## TASK REQUIREMENTS:
Everything from the first line of the material below through the line containing "Given: Open more actions three-dot menu" must be retyped exactly, and nothing past it.

## STORED DATA:
+---+

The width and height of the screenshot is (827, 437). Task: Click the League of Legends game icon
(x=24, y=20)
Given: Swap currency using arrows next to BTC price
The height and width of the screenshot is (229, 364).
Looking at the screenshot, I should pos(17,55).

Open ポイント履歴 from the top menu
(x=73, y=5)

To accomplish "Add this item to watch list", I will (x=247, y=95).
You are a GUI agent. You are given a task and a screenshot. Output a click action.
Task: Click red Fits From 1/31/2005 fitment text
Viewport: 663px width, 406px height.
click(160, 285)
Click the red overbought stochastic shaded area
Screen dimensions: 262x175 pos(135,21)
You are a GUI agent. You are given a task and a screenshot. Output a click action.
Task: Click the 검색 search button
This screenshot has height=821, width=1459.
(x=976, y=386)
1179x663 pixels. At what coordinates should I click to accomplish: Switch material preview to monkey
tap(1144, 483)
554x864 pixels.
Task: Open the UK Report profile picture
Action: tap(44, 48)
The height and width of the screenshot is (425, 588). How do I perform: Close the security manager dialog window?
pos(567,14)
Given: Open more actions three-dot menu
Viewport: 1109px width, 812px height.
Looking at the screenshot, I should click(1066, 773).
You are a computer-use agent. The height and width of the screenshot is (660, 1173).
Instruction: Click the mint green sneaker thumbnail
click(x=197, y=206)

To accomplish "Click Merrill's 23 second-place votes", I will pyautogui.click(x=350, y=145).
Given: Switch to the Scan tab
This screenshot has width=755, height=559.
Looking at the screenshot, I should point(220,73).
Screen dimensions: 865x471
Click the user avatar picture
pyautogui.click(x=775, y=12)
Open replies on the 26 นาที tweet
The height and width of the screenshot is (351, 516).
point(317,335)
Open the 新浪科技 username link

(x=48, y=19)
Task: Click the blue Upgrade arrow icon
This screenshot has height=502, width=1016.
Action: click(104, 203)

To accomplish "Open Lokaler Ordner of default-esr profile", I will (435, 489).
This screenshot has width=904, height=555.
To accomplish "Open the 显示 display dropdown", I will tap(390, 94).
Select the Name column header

+---+

## OUTPUT FOR THIS TASK:
The width and height of the screenshot is (827, 437). Task: Click the League of Legends game icon
(x=24, y=20)
Given: Swap currency using arrows next to BTC price
The height and width of the screenshot is (229, 364).
Looking at the screenshot, I should pos(17,55).

Open ポイント履歴 from the top menu
(x=73, y=5)

To accomplish "Add this item to watch list", I will (x=247, y=95).
You are a GUI agent. You are given a task and a screenshot. Output a click action.
Task: Click red Fits From 1/31/2005 fitment text
Viewport: 663px width, 406px height.
click(160, 285)
Click the red overbought stochastic shaded area
Screen dimensions: 262x175 pos(135,21)
You are a GUI agent. You are given a task and a screenshot. Output a click action.
Task: Click the 검색 search button
This screenshot has height=821, width=1459.
(x=976, y=386)
1179x663 pixels. At what coordinates should I click to accomplish: Switch material preview to monkey
tap(1144, 483)
554x864 pixels.
Task: Open the UK Report profile picture
Action: tap(44, 48)
The height and width of the screenshot is (425, 588). How do I perform: Close the security manager dialog window?
pos(567,14)
Given: Open more actions three-dot menu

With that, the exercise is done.